I am working on a problem where I am using two loss functions together i.e.
Total_loss = cross_entropy_loss + custom_ loss
And then Total_ loss.backward().

The value of Cross entropy loss for a training of say 20 epochs, reaches to ~0.7 from 2.4. It converges faster till approx. 8th epoch. Thereafter very low decrement.

While the value of custom loss decreases almost exponentially/linearly over entire training, starting from 3.2 to -10 (negative) approx.

That means after certain epoch model focuses mainly on custom loss and almost ignores cross entropy loss!

So, what can I do to make the model treat both losses equally and give them dual importance.?

I am currently multiplying a small number to custom loss,but it doesn’t seem to work.

Just an idea but maybe you could clip the custom loss so eventually it stops going down.
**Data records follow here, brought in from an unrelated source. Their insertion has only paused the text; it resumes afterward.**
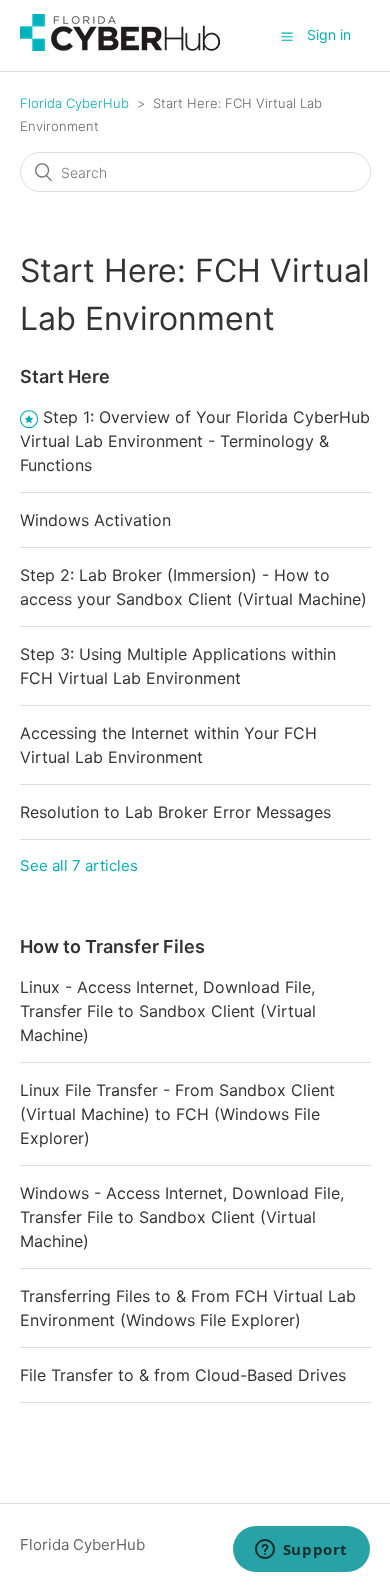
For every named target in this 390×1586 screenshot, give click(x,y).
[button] (287, 36)
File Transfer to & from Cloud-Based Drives (183, 1375)
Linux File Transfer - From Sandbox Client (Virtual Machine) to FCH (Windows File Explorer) (177, 1114)
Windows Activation (95, 520)
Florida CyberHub (74, 103)
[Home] (120, 45)
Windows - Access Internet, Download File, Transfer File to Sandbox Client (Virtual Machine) (182, 1217)
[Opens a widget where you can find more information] (301, 1551)
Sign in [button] (329, 34)
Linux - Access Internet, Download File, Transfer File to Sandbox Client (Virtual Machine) (168, 1011)
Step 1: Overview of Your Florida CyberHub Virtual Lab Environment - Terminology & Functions (195, 441)
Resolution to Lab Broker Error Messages (175, 812)
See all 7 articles (79, 865)
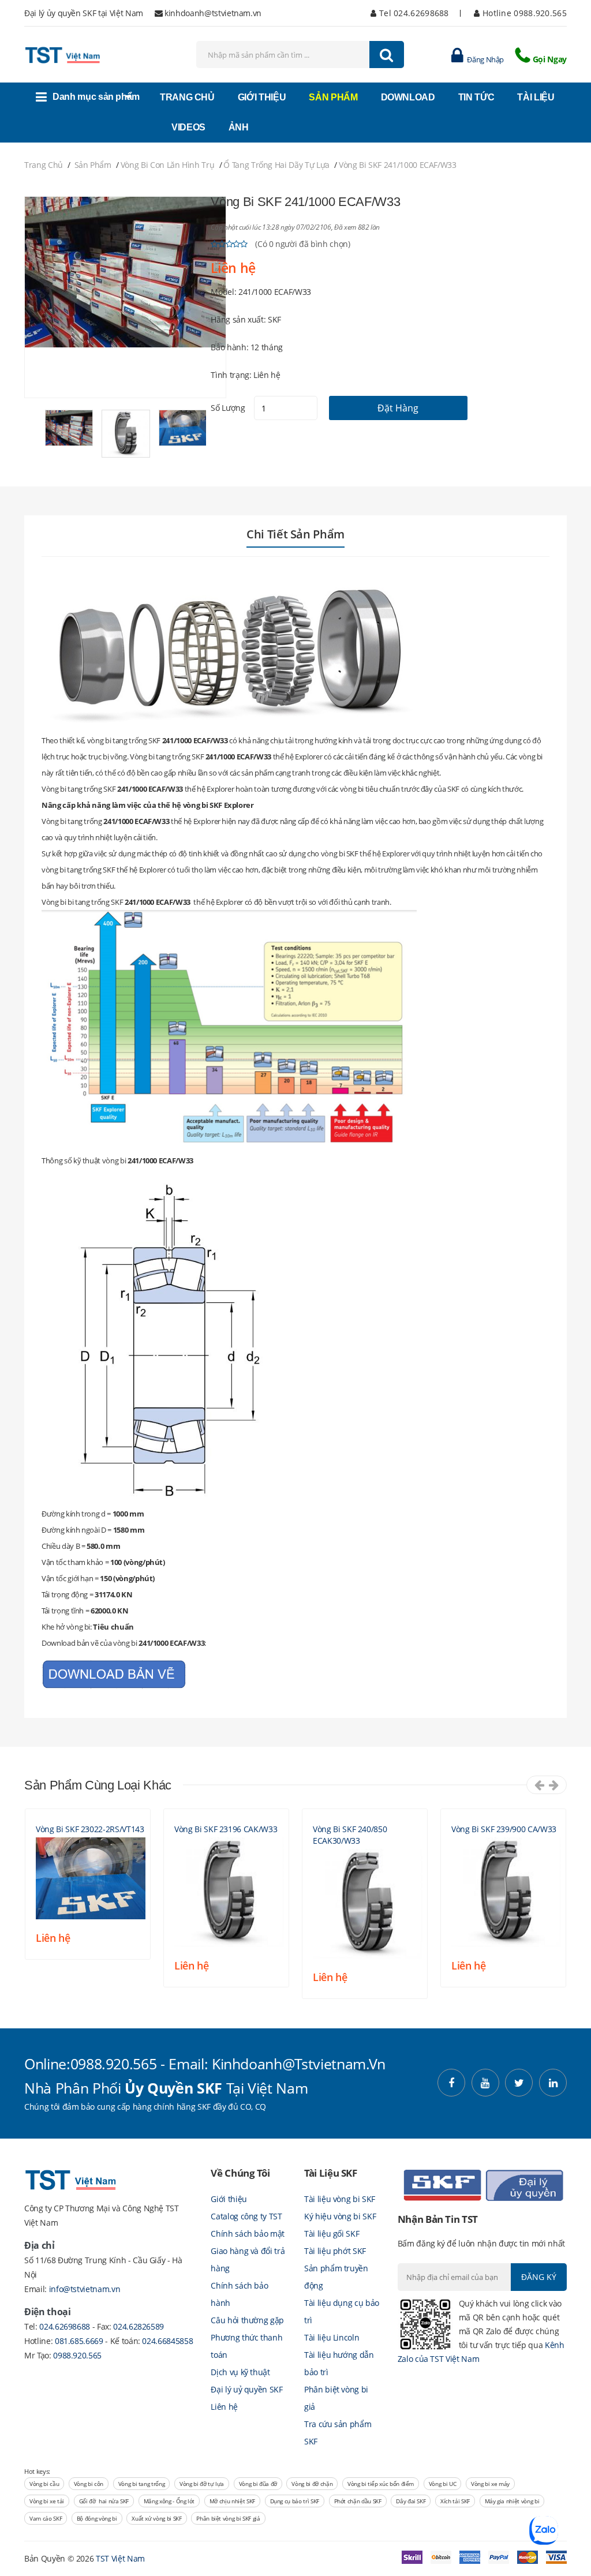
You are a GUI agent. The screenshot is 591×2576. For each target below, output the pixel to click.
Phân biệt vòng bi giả (336, 2398)
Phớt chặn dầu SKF (357, 2501)
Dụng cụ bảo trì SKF (294, 2501)
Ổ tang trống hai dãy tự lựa (276, 164)
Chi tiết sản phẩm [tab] (295, 534)
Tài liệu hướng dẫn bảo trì (339, 2363)
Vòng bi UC (443, 2484)
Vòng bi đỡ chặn (311, 2484)
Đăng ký (538, 2276)
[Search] (386, 54)
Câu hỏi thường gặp (247, 2320)
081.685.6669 (80, 2340)
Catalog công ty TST (246, 2216)
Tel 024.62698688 (412, 13)
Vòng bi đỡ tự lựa (201, 2484)
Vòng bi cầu (44, 2484)
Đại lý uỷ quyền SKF (246, 2389)
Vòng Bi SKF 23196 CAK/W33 (225, 1829)
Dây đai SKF (410, 2501)
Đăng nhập (485, 59)
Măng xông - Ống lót (169, 2501)
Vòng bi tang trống (141, 2484)
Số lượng (228, 407)
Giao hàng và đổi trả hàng (248, 2259)
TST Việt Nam (120, 2558)
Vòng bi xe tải (46, 2501)
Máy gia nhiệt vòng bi (512, 2501)
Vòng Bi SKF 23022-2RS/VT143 (90, 1829)
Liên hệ (224, 2406)
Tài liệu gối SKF (331, 2233)
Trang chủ (43, 164)
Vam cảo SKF (45, 2518)
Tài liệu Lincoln (331, 2337)
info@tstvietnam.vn (85, 2288)
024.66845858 (167, 2340)
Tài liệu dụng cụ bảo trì (341, 2311)
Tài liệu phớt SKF (335, 2250)
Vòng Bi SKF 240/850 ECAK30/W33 (350, 1835)
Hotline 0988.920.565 (523, 13)
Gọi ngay (550, 59)
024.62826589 (138, 2326)
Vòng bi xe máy (490, 2484)
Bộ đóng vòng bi (97, 2518)
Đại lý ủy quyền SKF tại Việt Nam (83, 13)
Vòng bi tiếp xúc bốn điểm (380, 2484)
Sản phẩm (92, 164)
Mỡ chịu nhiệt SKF (232, 2501)
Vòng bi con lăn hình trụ (168, 164)
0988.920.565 (77, 2355)
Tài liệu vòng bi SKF (339, 2198)
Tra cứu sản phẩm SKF (337, 2432)
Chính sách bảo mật (248, 2233)
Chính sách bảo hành (239, 2294)
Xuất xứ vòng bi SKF (156, 2518)
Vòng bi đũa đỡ (258, 2484)
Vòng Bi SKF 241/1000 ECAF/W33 (398, 164)
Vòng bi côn (88, 2484)
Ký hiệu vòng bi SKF (340, 2216)
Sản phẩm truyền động (336, 2277)
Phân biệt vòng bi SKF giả (228, 2518)
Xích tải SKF (455, 2501)
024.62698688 (64, 2326)
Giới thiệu (229, 2198)
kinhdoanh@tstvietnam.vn (212, 13)
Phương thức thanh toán (246, 2346)
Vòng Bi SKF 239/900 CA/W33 (503, 1829)
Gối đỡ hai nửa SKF (104, 2501)
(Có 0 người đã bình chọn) (302, 243)
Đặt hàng (397, 408)
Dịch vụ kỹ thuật (240, 2372)
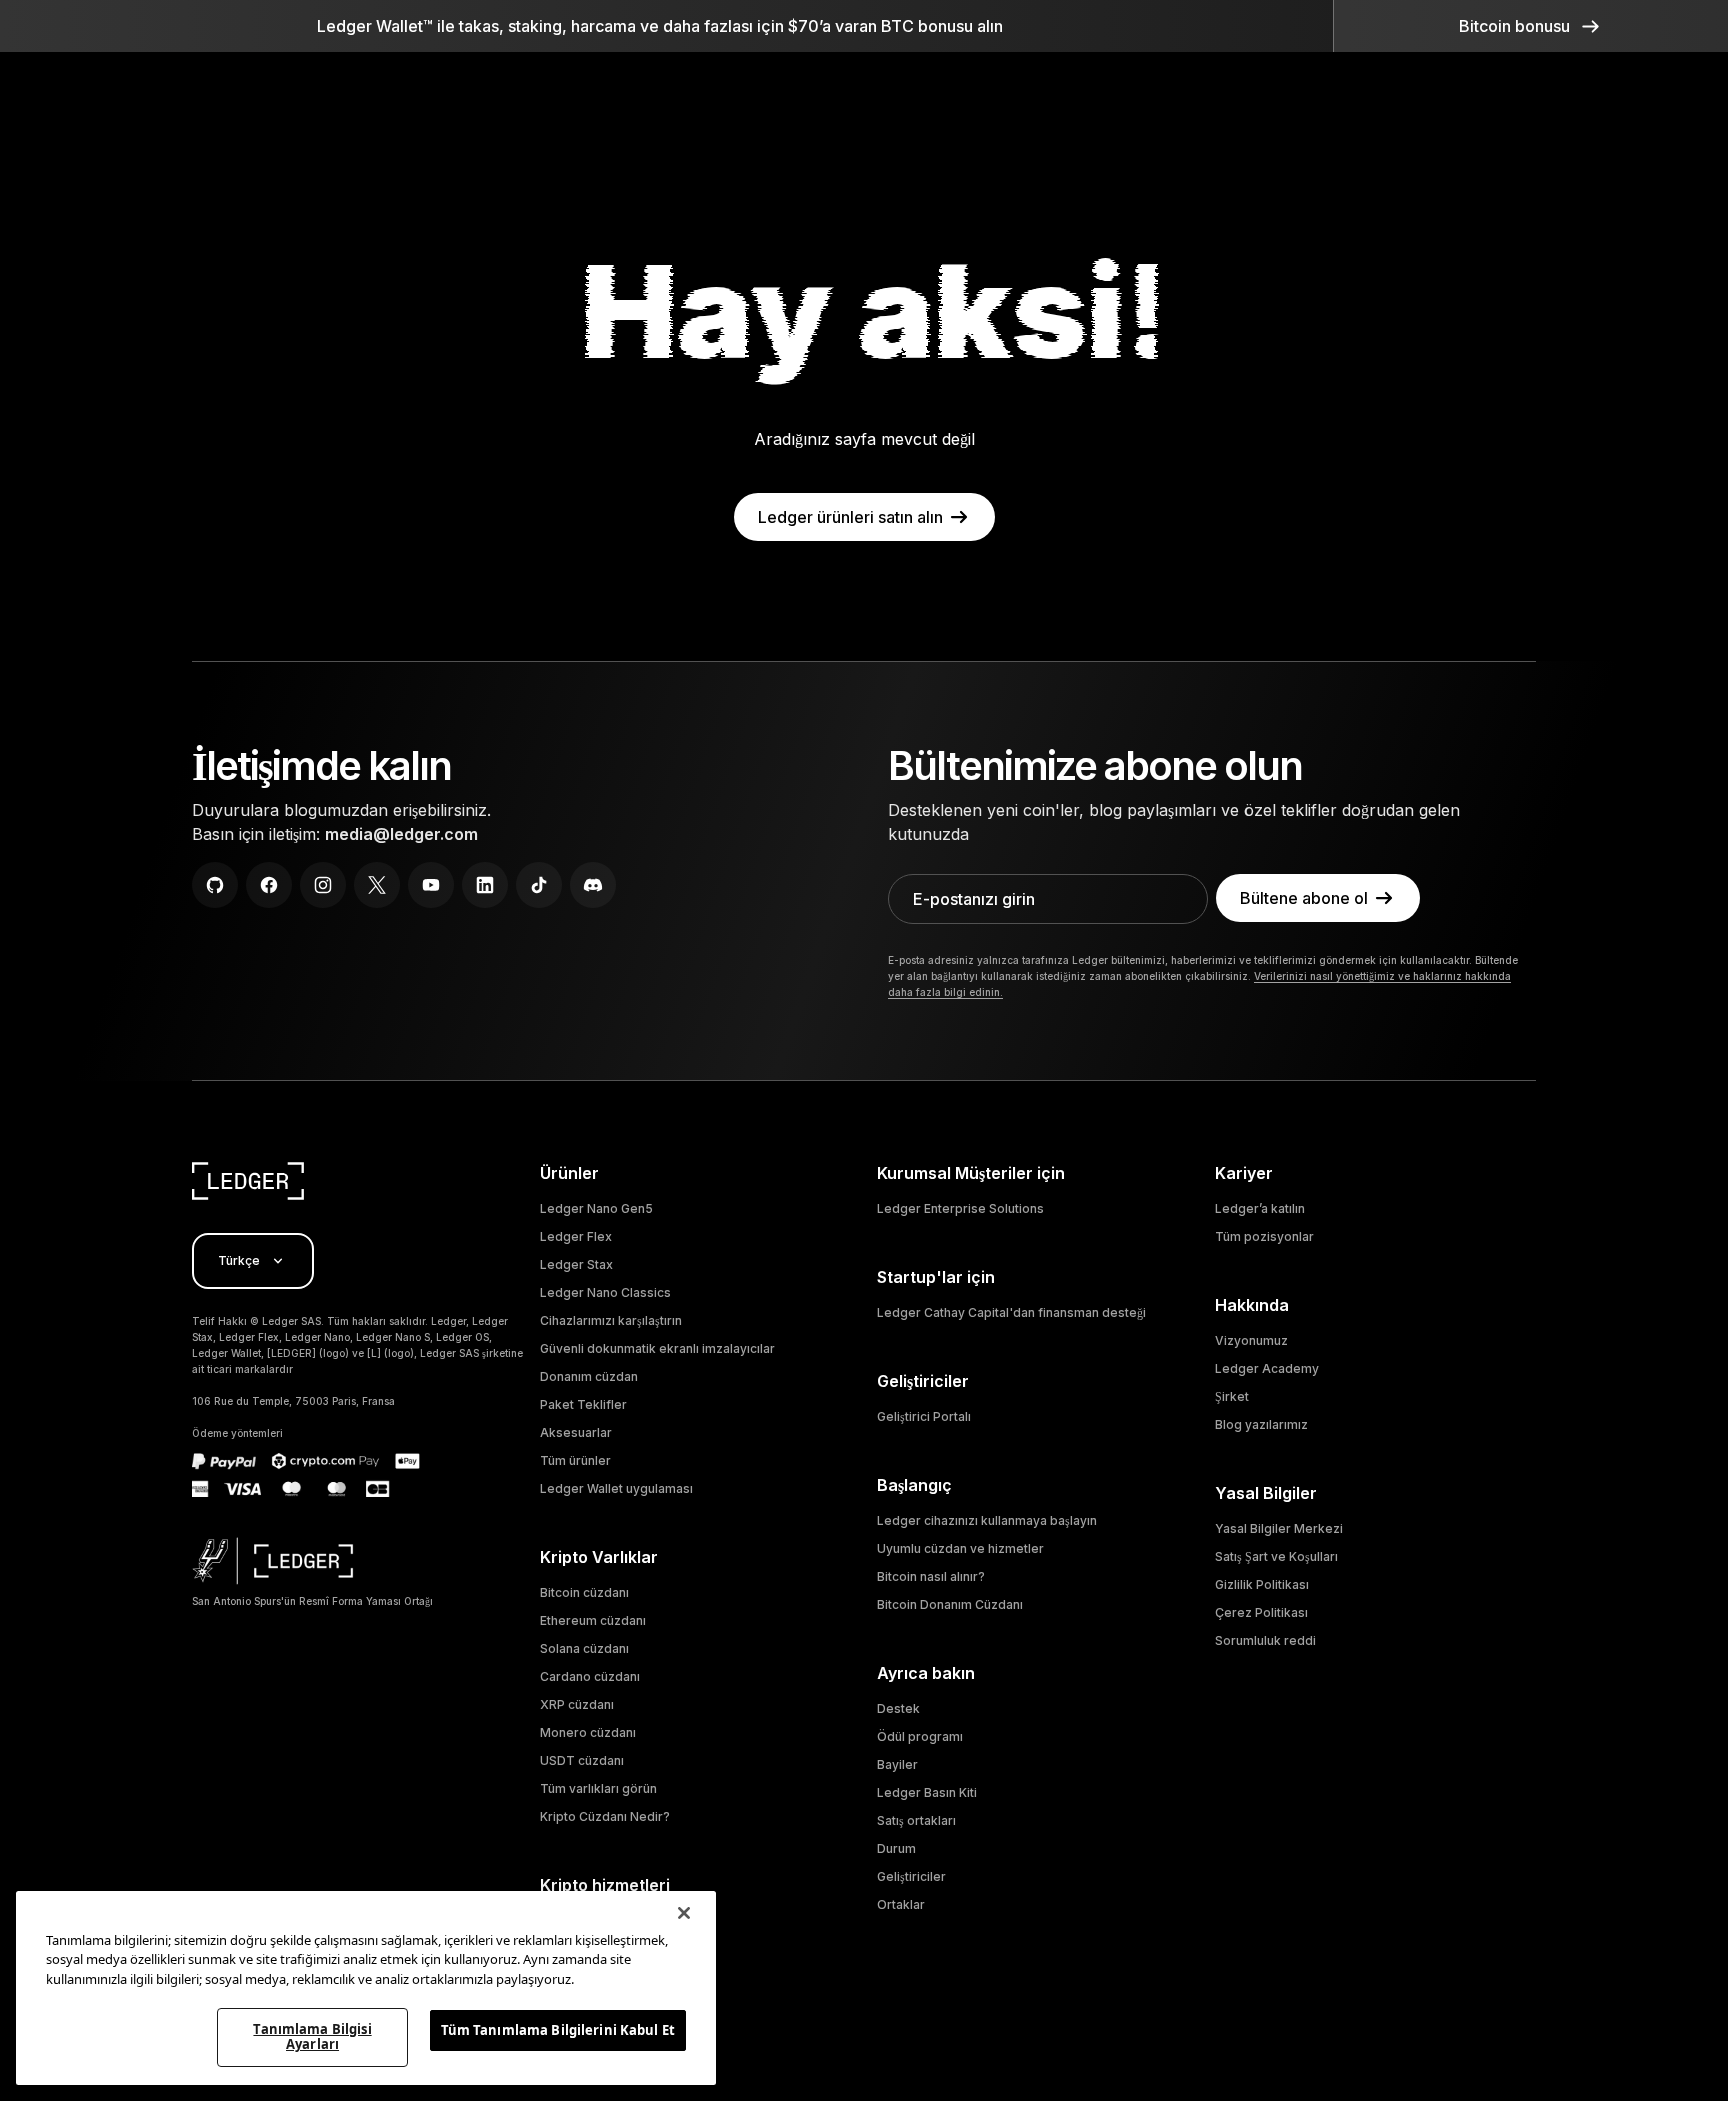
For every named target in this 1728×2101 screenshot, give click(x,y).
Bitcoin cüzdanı (584, 1592)
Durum (896, 1848)
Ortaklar (901, 1904)
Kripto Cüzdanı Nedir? (605, 1816)
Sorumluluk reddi (1265, 1640)
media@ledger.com (401, 834)
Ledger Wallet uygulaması (616, 1488)
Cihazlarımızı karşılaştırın (611, 1320)
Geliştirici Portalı (924, 1416)
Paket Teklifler (583, 1404)
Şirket (1232, 1396)
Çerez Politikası (1261, 1612)
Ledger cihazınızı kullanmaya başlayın (987, 1520)
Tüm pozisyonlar (1264, 1236)
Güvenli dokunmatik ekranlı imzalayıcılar (657, 1348)
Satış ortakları (916, 1820)
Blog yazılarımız (1261, 1424)
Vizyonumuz (1251, 1340)
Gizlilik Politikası (1262, 1584)
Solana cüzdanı (584, 1648)
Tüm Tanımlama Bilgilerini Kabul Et (558, 2030)
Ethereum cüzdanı (593, 1620)
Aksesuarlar (576, 1432)
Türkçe (239, 1260)
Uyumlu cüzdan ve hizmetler (960, 1548)
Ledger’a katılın (1260, 1208)
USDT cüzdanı (582, 1760)
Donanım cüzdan (589, 1376)
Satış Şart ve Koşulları (1276, 1556)
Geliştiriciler (911, 1876)
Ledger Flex (576, 1236)
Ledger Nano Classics (605, 1292)
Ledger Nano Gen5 (596, 1208)
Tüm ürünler (575, 1460)
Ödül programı (920, 1736)
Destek (898, 1708)
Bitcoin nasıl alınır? (931, 1576)
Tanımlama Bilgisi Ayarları (312, 2037)
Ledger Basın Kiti (927, 1792)
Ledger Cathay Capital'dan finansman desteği (1011, 1312)
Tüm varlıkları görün (598, 1788)
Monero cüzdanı (588, 1732)
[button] (1530, 26)
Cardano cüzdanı (590, 1676)
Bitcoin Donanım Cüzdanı (950, 1604)
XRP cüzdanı (577, 1704)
Then when the model hits that point it might start focusing on the cross entropy loss.

Hi @Hdk,

There could be a lot of things at play here depending on your custom_loss. I would typically try the following things,

  1. If possible, try to make the custom loss’s lower bound as zero.
  2. If the above is not possible, do Total_loss = (10/2.4)*cross_entropy_loss + custom_loss

@Dwight_Foster As I mentioned, I want the model to treat both losses equally i.e. both should go down ideally. So, I don’t want to discard custom loss at some point of time.

@rahulvigneswaran
First point is not possible, custom loss can be negative. I already tried second one, but then custom loss stopped decreasing i.e. over entire training I saw almost flat line of loss, while cross entropy was indeed decreasing. It made things even worse. So, I guess it was focusing on just cross entropy loss.

I was thinking to implement a dynamic multiplier instead of static which will be multiplied with custom loss i.e. this multiplier will also change over entire training.
Any idea if that makes sense, how to decide which equation (e.g. ax**2+b…) should that multiplier follow and how it can be implemented in training loop?

Thank you for the reply.